Вирусы больше не в моде. Теперь хакеры грабят пользователей с помощью программ для сисадминов

Злоумышленники всё чаще используют легальные инструменты удаленного управления вместо сложного вредоносного ПО. Такие программы позволяют получить полный контроль над компьютером жертвы. По данным Huntress, в 2025 году злоупотребление подобными инструментами стало самой распространённой угрозой и составило около 24% всех инцидентов. За год количество таких атак выросло на 277%.

В новых кампаниях злоумышленники часто связывают несколько инструментов удалённого администрирования в цепочку. Один устанавливает другой, затем третий. Такой подход усложняет обнаружение и позволяет сохранить доступ к системе даже после частичной очистки.

В декабре 2025 года специалисты зафиксировали кампанию с распространением установщиков MSI, которые устанавливали программы удалённого доступа и запускали дополнительные скрипты. Скрипты анализировали историю браузера и искали упоминания финансовых сервисов и криптовалютных площадок, включая QuickBooks и Coinbase. Целью становился поиск ценных учётных записей. При этом один из скриптов так и не передавал собранные данные, хотя в комментариях упоминалась отправка информации в Telegram.

В январе 2026 года злоумышленники начали использовать систему управления уязвимостями Action1 для установки клиента ScreenConnect через пакеты Microsoft Installer. В других случаях развёртывание происходило через Windows Script Host. В одной кампании инструмент InjectProx-hiro Remote Support устанавливал ScreenConnect и отправлял в Telegram уведомление с именем заражённого компьютера.

Распространение часто происходит через приманки. Пользователям предлагают «документы» от Управления социального обеспечения США или приглашения на мероприятия. После загрузки устанавливается программа удалённого доступа. Кампании распространяются через почтовые рассылки и отравленные результаты поисковых систем.

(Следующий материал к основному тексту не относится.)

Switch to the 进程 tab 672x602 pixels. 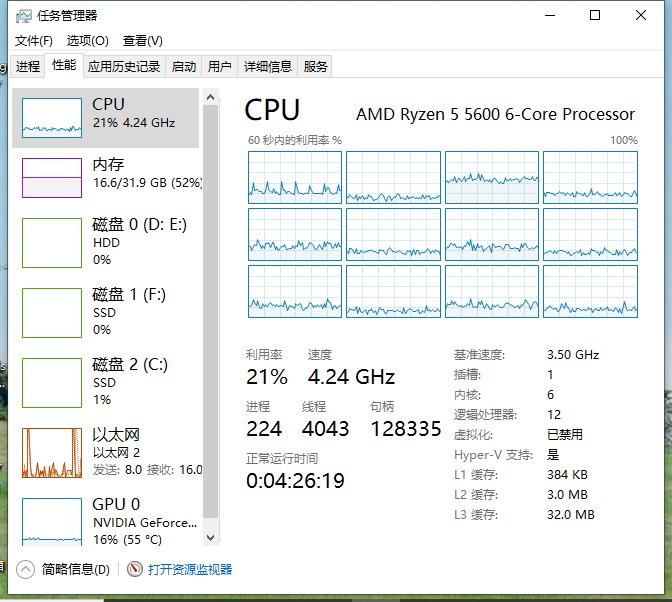click(x=28, y=67)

Специалисты обнаружили инфраструктуру таких атак в репозиториях GitHub, включая учётные записи VH851 и Drasticc. Размещённые там страницы пытались принудительно загрузить установщик MSI несколькими способами подряд – через скрытую ссылку, iframe или загрузку через blob.

Некоторые сайты проверяли операционную систему посетителя и разрешали загрузку только пользователям Windows. В другой кампании страницы, наоборот, открывались только на мобильных устройствах и предлагали войти в почтовый ящик для просмотра «приглашения», что приводило к краже учётных данных.

Инфраструктуру иногда скрывают за сервисами Cloudflare, чтобы затруднить блокировку вредоносных сайтов.

В декабре злоумышленники даже зарегистрировались на платформе Huntress, вероятно, чтобы проверить возможности обнаружения атак. Наблюдение показало их рабочую схему. Злоумышленник арендовал виртуальный сервер у Crowncloud, покупал подарочные карты для регистрации доменов, использовал CertifyTheWeb для управления сертификатами и применял нейросеть DeepSeek для подготовки инфраструктуры.

Затем устанавливались расширения браузера для сбора адресов электронной почты, номеров телефонов и профилей в социальных сетях. Для маскировки активности использовались Proxy SwitchyOmega и сервис 9Proxy. После получения доступа злоумышленник входил в почтовые ящики жертв и пытался получить доступ к банковским сервисам через восстановление паролей.

В наборе инструментов также нашли утилиту Hide From Uninstall List, которая скрывает установленные программы из списка удаления. Ещё один приём связан с файлом pin.exe, маскирующимся под окно безопасности Windows и запрашивающим PIN-код пользователя. Введённый код сохраняется в текстовый файл.

В подобных атаках чаще всего используют AnyDesk, Action1, Atera, Chrome Remote Desktop, ScreenConnect, SimpleHelp, Splashtop, RustDesk, MeshAgent, LiteManager и NetSupport.

Главная особенность таких кампаний – простота. Злоумышленники редко пишут собственные вредоносные программы и используют легальные инструменты удалённого администрирования как канал управления и сбора данных с заражённых компьютеров.